Mikel Arteta urges Arsenal to reunite with Arsene Wenger: ‘It’s something that we lost and we have to recover’


Mikel Arteta has urged Arsenal to recover their lost connection to Arsene Wenger more than three years after their greatest manager left the club.

Wenger left the club in 2018, ending a 23 year tenure that saw him win three Premier League titles and seven FA Cups, and has not returned to the Emirates Stadium since his final game at the helm. Who that is down to is a matter of no little debate. Speaking to CBS Sports last year, the Frenchman said he has not been involved with Arsenal anymore “because that’s not what the club wanted.” However, the significant presence of figures from the club hierarchy at the premiere of a new documentary film about the 72-year-old suggests a desire for rapprochement. 

Among those present was Arteta, who has endeavored to reconnect Arsenal players with the manager who he played under between 2011 and 2016. The most visible, striking way in which he has done so has been to have placed a huge image of Wenger, left hand aloft, in the main entrance to the London Colney training ground. First team players high five the Frenchman every day on their way to training.

“For me, it’s something that we lost and we have to recover,” said Arteta of Wenger’s legacy with the club. “I wanted that picture and a phrase that is very inspirational at the entrance because it was a big part of what he did at Colney and how everything started at the Emirates. He had to be there. 

“You see the reaction of the players, I knew they were going to high five him. You just look at his eyes and it’s as if he’s there. He has this capacity, he penetrates when he looks at you. The players really benefit from it.”

Wenger has not yet visited the Emirates Stadium whilst his successor has not been able to tap into the deep wells of knowledge, a function of the Covid-19 pandemic. It is something that Arteta wished was not the case.
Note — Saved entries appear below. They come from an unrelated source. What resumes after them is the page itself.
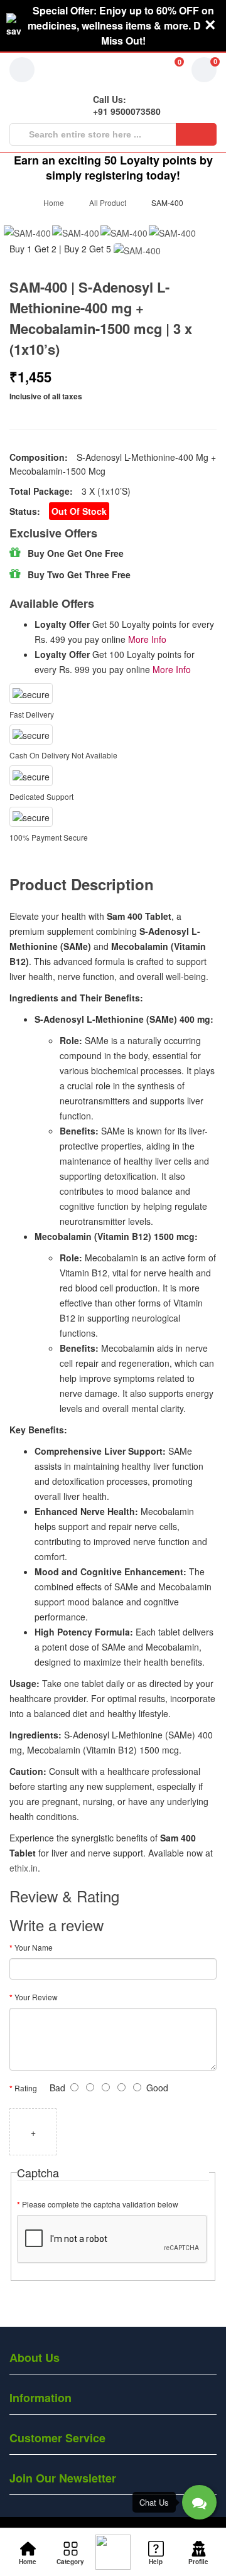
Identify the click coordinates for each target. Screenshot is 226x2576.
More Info (147, 639)
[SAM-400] (27, 232)
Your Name (33, 1947)
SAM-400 (167, 202)
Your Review (36, 1996)
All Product (107, 202)
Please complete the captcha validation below (100, 2204)
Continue (175, 2303)
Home (53, 202)
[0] (163, 69)
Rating (25, 2088)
He “would have loved to have been much closer to him” over recent years.

That Arteta has not been able to turn to Wenger for advice is perhaps all the more curious given that he spent the final years of his playing career with Arsenal preparing himself for a future career in the dugout.

Asked what the most significant lesson he had learned from Wenger was, Arteta said: “If I have to describe him — one word is integrity. The values he had as a person and how he protected always the club. Every decision was for the benefit of the club. Obviously, as well, how he treated the players: we all loved him because of who he was as a person. He inspired us with his way of thinking about the game.

“He was a key person for me to make the decision to try to go into management. He was very supportive with it and I got a lot of ideas and ways of thinking that probably before knowing him I didn’t have. Then you have to add your own ones, evolve and try to be yourself but you always get the influence of someone like him.”

Arteta, who managed his 100th game in charge of Arsenal in Sunday’s 1-0 win over Watford, has seen plenty of drama in his early management career. From being one of the first high profile individuals to test positive for COVID-19 in the UK, to his side’s thrilling FA Cup win and runs of form that have oscillated between impressive highs and dispiriting lows, the Spaniard has seen a great deal for a rookie manager.

What might the documentary of his managerial career be? “Mine is a mini-film still,” he laughed.